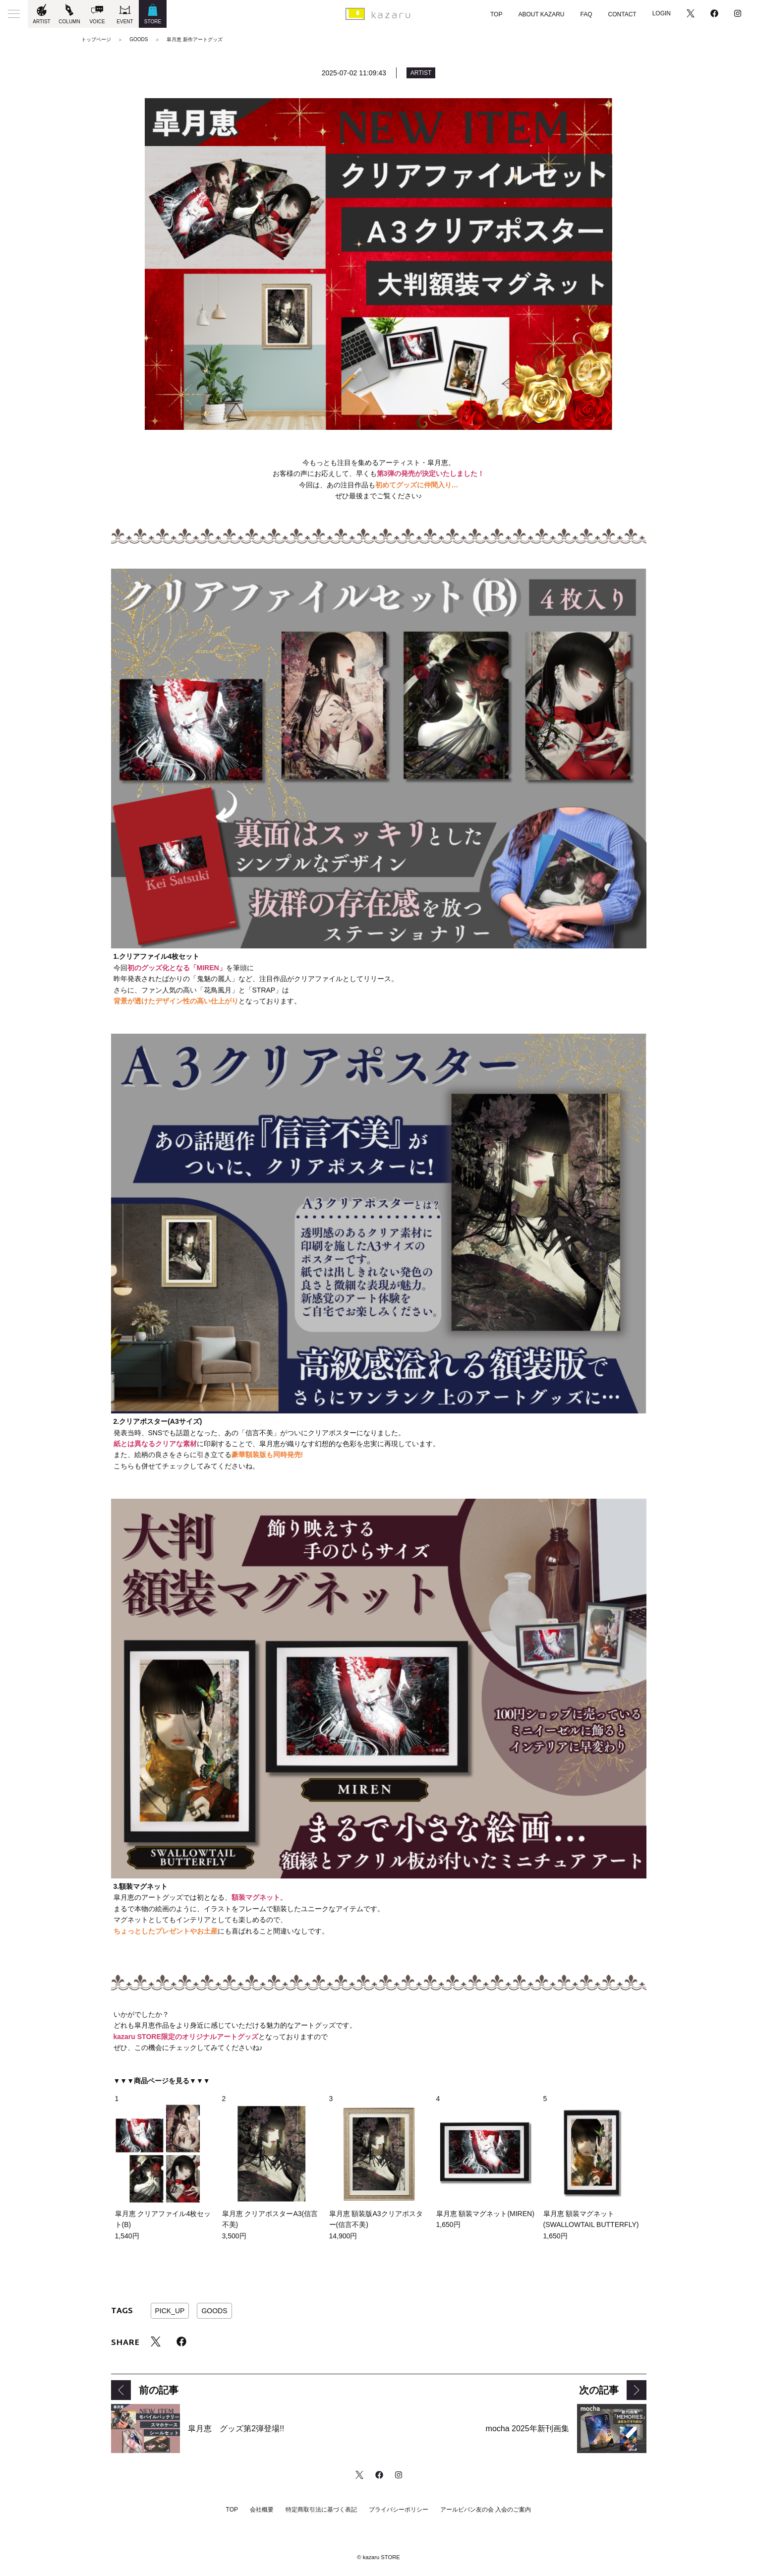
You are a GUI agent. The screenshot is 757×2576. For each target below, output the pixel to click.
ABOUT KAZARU (541, 14)
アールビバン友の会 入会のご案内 (485, 2509)
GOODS (214, 2311)
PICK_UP (170, 2311)
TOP (496, 14)
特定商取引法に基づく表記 (321, 2509)
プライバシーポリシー (398, 2509)
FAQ (586, 14)
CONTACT (622, 14)
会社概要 (262, 2509)
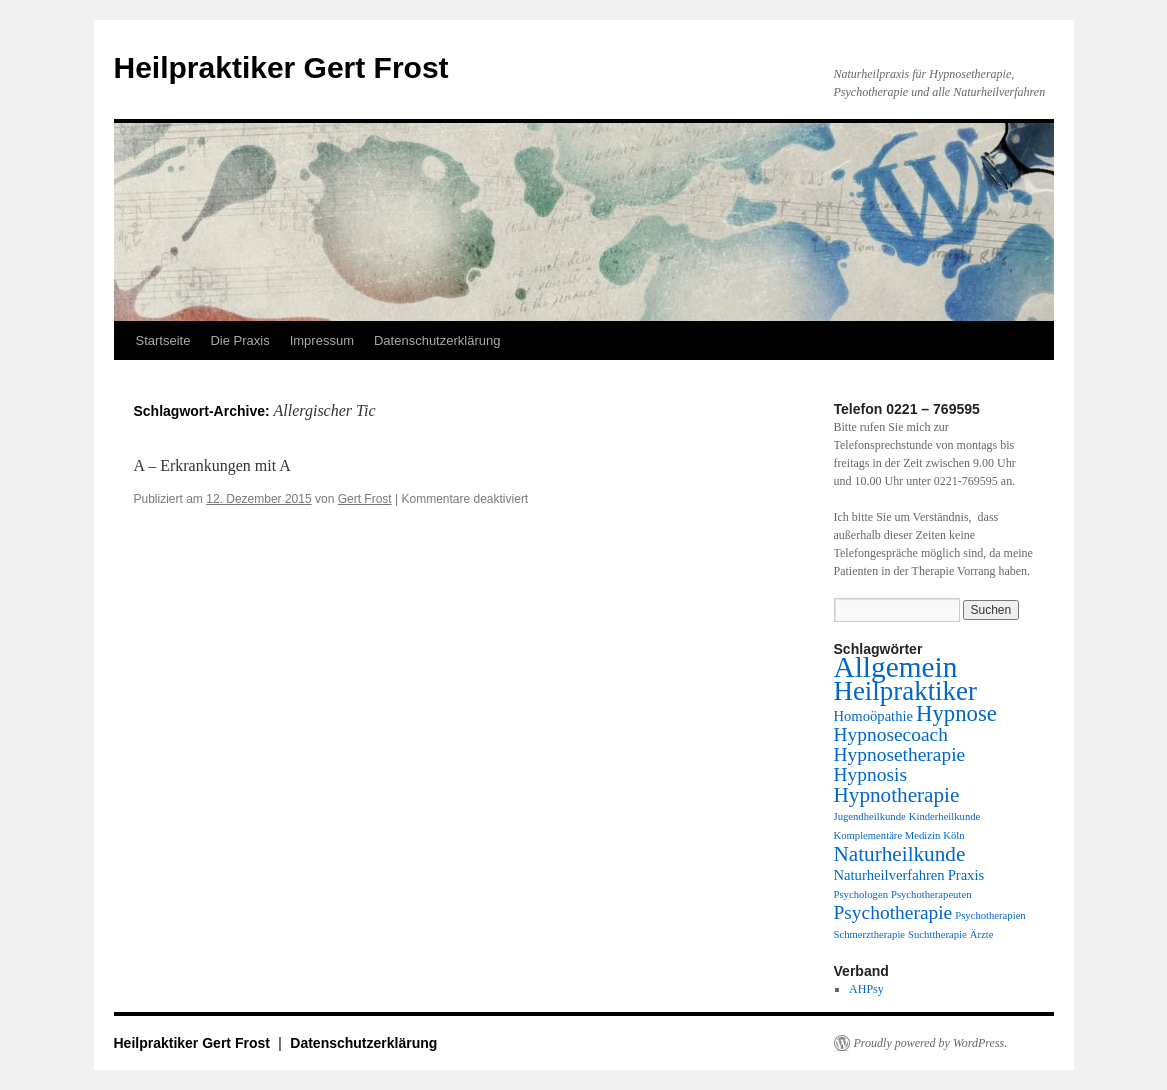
━━━━━━━━━━
* REQUIREMENT: Give every line of the items above as a numbered list, skipping any blank lines and leaving out the pictures.

* THE COMPLETED TASK:
1. You are a GUI agent. The screenshot is 757×2576. For each target below, output the pixel to click.
2. ABOUT KAZARU (541, 14)
3. アールビバン友の会 入会のご案内 (485, 2509)
4. GOODS (214, 2311)
5. PICK_UP (170, 2311)
6. TOP (496, 14)
7. 特定商取引法に基づく表記 (321, 2509)
8. プライバシーポリシー (398, 2509)
9. FAQ (586, 14)
10. CONTACT (622, 14)
11. 会社概要 (262, 2509)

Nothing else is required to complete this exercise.